The amendments to the admission requirements will come into effect on 1 November 2012. This allows a 3 month transitional period for entities in the process of applying for admission (or that are in the process of re-complying with the admission and quotation requirements under listing rule 11.1.3). The amended admission requirements will apply to any application for admission (or any proposed re-compliance with the admission and quotation requirements under listing rule 11.1.3) that is lodged with ASX after 1 November 2012.
Security holder spread test
Condition 7 of listing rule 1.1 has been amended to provide 3 alternative “spread tests” under which an applicant entity may apply for admission. An applicant entity only need satisfy one of the following “spread tests”:
- 400 holders of securities in the main class, each holding parcels of securities in the main class with a value of at least $2,000 (excluding restricted securities). There is no minimum percentage of the issued capital that non-related parties must hold.
- 350 holders of securities in the main class, each holding parcels of securities in the main class with a value of at least $2,000 (excluding restricted securities), and at least 25% of the securities in the main class are held by non-related security holders (excluding restricted securities held by the non-related security holders).

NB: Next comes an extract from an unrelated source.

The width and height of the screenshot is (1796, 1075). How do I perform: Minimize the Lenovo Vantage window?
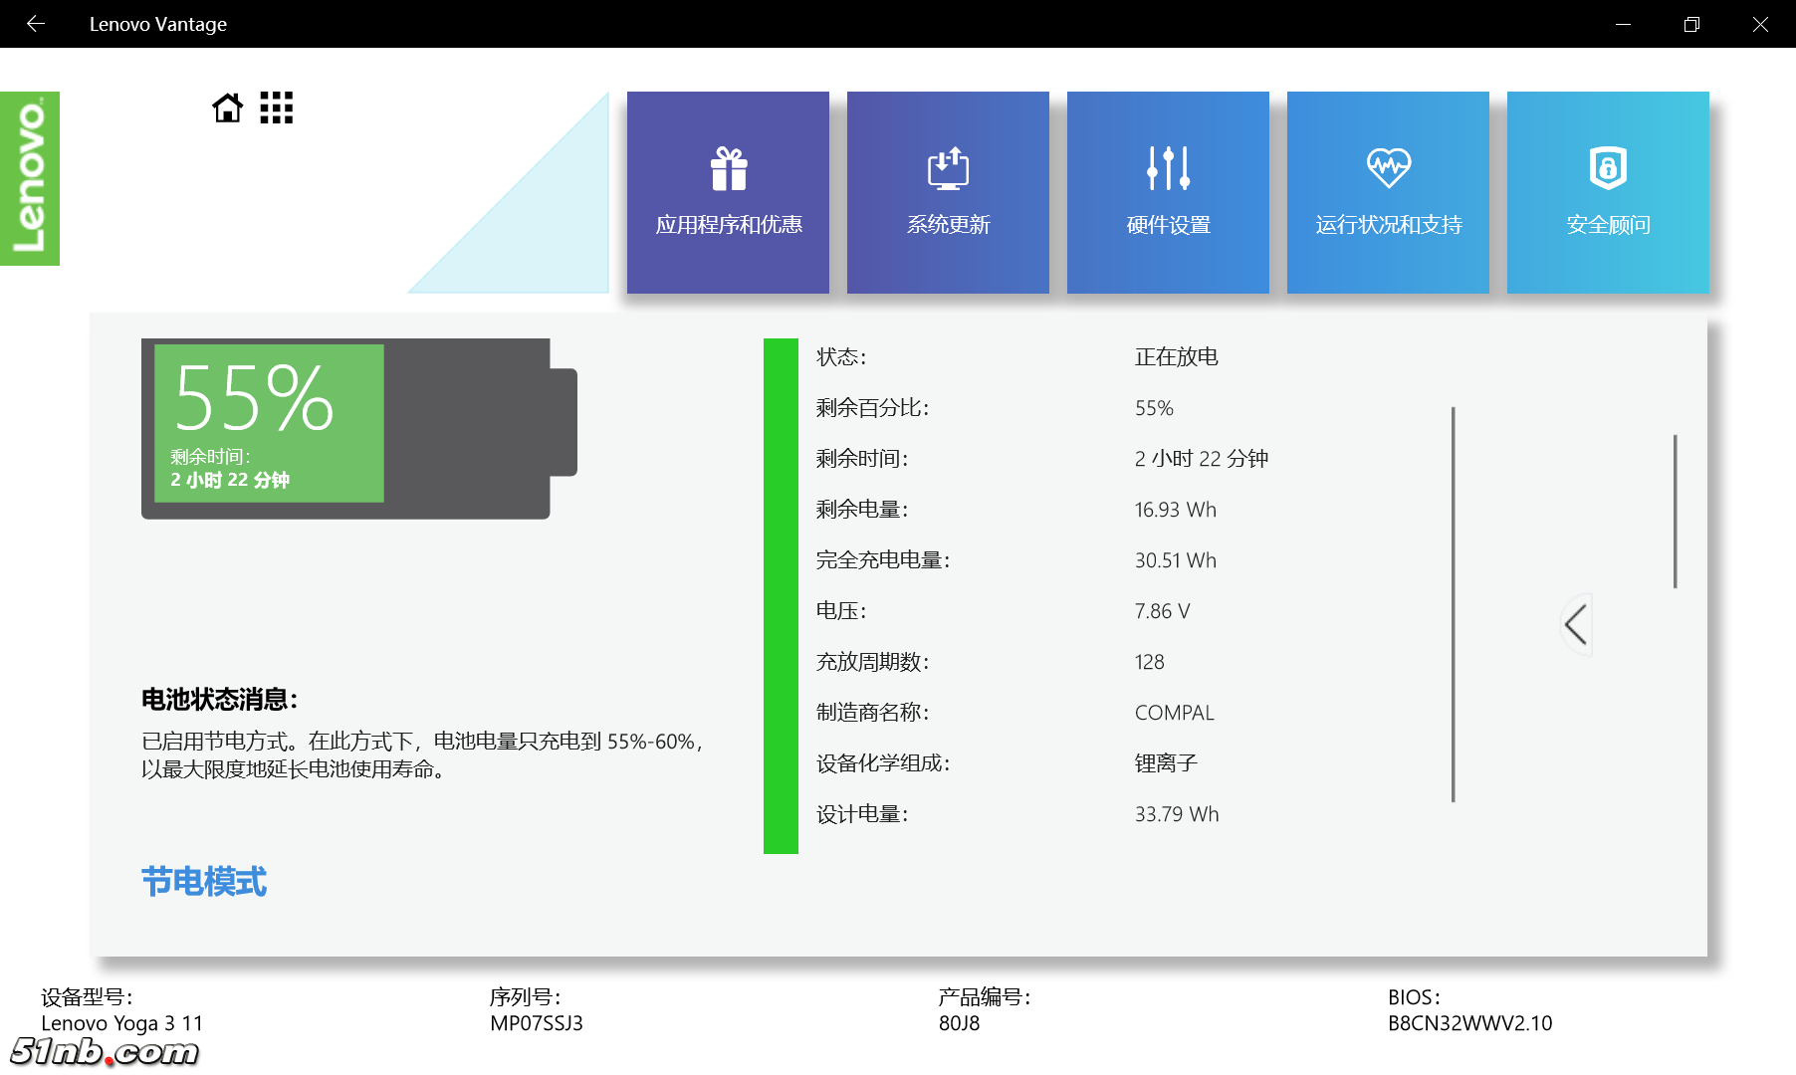tap(1623, 24)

- 300 holders of securities in the main class, each holding parcels of securities in the main class with a value of at least $2,000 (excluding restricted securities), and at least 50% of the securities in the main class are held by non-related security holders (excluding restricted securities held by the non-related security holders).
Listing rule 1.3.1 has been amended to increase the NTA test from $2 million to $3 million for applicant entities seeking admission under the assets test. Applicant entities seeking admission under this test will be required to have net tangible assets of at least $3 million after deducting the costs of fund raising.